Today, Eleanor Hoppe is held without bail at the Correctional Treatment Facility, a privately run jail overseen by the District of Columbia Department of Corrections. The facility is said to integrate mental health and substance abuse programs into the daily lives of offenders.

During her divorce, which was finalized in 2021, a counselor and parenting coach noted that the Hoppes’ two school-age daughters were experiencing "anxiety about Mom’s precarious mental and physical health status." Hoppe has said she has not received her proper daily medications in jail.

Earlier this year, a prosecutor alleged that Hoppe was violating the jail’s rules. Part of the allegation was using other prisoner’s PINs, or personal identification numbers, to make phone calls. Another part, however, was pushing her father and brother to evade call-monitoring at the facility by using their status as lawyers.

Both Eppa Hunton V and Eppa Hunton VI remain in good standing with the Virginia State Bar, but the episode was blasted by Eleanor Hoppe’s prosecutors as "ongoing misconduct."

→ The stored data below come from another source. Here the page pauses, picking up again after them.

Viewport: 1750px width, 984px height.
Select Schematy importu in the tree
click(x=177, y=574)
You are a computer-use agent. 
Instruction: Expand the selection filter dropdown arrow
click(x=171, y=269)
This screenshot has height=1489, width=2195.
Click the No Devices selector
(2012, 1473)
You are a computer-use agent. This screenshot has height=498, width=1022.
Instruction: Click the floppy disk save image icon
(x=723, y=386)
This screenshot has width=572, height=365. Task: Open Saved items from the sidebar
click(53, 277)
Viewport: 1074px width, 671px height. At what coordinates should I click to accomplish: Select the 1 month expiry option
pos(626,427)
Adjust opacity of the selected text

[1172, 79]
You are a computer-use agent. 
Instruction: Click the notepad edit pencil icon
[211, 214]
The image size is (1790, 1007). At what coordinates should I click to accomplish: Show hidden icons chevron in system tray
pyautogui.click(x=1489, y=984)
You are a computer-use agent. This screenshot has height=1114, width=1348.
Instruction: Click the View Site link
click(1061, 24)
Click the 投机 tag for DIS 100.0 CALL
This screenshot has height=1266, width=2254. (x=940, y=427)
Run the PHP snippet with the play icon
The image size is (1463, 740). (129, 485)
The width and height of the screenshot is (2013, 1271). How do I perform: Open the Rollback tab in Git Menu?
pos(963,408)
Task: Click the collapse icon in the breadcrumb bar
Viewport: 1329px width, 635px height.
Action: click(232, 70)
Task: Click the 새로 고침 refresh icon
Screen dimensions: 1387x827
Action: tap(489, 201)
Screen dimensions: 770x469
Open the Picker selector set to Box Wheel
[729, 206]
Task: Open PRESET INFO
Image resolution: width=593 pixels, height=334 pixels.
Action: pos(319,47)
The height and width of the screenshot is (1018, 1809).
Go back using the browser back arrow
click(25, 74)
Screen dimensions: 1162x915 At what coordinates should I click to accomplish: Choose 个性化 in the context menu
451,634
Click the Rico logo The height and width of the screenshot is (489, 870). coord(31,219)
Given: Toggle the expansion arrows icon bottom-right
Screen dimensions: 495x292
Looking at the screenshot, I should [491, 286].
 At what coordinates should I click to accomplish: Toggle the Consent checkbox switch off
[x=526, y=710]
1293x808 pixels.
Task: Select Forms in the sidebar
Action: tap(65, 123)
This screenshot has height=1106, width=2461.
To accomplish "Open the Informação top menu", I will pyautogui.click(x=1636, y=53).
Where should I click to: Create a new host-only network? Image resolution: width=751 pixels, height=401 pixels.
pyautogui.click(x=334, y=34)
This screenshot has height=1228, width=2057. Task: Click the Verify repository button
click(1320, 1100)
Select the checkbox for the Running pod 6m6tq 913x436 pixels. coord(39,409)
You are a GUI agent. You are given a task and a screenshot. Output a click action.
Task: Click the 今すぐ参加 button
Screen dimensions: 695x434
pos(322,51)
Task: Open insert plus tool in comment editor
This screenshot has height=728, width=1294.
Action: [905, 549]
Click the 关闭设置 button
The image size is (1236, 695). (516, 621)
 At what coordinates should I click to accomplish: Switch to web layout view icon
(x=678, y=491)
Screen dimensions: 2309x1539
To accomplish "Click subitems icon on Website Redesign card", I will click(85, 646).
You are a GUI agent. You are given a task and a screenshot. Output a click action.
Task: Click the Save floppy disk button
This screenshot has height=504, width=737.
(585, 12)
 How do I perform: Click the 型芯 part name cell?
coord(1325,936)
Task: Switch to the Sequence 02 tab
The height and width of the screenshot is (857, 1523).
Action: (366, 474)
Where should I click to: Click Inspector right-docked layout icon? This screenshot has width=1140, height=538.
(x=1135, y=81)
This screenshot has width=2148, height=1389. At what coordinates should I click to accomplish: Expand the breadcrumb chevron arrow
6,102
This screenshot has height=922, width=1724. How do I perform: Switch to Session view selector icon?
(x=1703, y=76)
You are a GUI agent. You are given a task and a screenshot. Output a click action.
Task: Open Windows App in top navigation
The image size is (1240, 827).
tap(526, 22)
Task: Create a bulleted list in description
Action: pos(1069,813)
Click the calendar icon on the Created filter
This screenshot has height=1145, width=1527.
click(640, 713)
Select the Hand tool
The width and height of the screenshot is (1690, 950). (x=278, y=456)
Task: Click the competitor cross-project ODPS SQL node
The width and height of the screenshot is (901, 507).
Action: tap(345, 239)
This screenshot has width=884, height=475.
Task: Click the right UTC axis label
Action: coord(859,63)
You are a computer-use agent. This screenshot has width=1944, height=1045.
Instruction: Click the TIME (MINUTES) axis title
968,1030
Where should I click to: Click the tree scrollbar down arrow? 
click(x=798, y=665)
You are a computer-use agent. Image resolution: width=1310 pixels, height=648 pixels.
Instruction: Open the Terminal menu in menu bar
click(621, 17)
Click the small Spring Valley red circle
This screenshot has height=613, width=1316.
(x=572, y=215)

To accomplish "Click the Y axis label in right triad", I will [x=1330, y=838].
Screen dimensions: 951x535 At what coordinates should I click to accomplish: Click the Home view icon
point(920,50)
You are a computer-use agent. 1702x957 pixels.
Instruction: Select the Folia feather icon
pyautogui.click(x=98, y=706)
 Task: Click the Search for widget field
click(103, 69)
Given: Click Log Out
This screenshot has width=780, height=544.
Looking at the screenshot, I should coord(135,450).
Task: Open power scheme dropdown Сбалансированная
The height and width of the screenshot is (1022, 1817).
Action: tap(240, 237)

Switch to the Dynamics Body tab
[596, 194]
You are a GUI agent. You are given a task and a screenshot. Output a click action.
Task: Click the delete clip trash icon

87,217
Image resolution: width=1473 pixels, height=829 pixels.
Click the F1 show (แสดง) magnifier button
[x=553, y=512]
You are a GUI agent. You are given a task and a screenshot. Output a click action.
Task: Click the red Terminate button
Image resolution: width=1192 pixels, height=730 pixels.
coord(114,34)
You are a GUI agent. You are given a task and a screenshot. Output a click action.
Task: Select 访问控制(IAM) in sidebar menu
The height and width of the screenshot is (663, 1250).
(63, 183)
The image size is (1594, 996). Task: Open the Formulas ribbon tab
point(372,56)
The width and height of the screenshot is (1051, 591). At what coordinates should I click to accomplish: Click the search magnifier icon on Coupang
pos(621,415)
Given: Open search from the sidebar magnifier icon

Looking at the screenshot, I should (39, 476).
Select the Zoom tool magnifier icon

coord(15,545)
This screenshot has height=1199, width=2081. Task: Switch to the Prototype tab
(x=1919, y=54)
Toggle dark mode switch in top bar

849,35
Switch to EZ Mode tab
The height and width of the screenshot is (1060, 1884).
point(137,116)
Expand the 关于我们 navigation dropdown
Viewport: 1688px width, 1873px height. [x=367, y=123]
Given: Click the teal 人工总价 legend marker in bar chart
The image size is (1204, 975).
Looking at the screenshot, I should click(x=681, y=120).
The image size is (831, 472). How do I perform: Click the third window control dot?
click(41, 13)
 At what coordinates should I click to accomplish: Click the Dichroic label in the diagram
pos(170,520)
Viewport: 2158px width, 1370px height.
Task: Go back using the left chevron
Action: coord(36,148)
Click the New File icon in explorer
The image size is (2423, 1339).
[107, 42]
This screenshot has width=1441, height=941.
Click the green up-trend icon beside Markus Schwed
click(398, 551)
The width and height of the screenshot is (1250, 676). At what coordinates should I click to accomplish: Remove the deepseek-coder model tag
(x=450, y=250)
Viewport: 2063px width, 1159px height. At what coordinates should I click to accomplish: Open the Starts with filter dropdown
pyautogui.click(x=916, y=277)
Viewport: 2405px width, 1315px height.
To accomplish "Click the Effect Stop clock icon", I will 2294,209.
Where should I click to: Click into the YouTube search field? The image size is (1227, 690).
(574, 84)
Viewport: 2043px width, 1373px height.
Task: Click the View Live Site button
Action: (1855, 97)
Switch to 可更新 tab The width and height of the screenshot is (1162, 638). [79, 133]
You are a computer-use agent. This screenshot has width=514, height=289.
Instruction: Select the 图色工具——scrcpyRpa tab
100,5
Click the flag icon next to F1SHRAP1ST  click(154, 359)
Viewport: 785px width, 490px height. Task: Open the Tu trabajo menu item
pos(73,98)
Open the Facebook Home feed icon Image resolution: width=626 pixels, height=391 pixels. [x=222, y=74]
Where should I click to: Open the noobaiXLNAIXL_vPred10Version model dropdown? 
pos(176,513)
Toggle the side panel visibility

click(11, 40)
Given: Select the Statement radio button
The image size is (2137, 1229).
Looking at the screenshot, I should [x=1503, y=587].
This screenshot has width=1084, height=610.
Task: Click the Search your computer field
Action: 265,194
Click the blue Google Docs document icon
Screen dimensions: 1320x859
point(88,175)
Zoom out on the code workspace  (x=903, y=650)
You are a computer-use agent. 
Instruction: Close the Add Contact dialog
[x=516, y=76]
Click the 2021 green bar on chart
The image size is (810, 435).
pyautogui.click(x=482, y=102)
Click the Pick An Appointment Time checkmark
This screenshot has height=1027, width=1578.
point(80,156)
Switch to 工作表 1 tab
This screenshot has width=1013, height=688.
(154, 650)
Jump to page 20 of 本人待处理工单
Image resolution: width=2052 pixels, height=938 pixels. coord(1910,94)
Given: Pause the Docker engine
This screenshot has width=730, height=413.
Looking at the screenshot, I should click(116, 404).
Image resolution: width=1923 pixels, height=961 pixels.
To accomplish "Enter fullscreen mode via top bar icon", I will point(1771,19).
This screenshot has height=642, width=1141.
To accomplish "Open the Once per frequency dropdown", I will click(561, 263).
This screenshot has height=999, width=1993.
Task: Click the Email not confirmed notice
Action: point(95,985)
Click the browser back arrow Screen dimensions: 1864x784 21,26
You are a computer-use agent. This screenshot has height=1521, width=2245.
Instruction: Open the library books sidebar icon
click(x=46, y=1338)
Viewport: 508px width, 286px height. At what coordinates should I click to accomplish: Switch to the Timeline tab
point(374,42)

Like her divorce case, which was partially sealed by the Albemarle County Circuit Court until it became fully sealed after the federal charges against her were revealed, the judge overseeing Eleanor Hoppe’s sex crimes case appears to be shielding some items from public view. On Monday, Judge Rudolph Contreras ruled that upcoming motions, oppositions and exhibits could be filed under seal.

Eleanor Hoppe’s proposed plea deal, by contrast, is unusually open, listed in a public document even before it has been accepted.

However, the wording in the filing that describes the proposed plea deal could mean that 135 months is merely the sentence for the pornography charge and the total prison time could be higher. The Daily Progress’ attempts to gain clarity from the prosecutors were not successful, but either way, the amount of time appears below the usual sentencing guidelines.

"It’s basically a form of coercion," said Heilberg. "They don’t come out say it, but they’re saying things could get worse."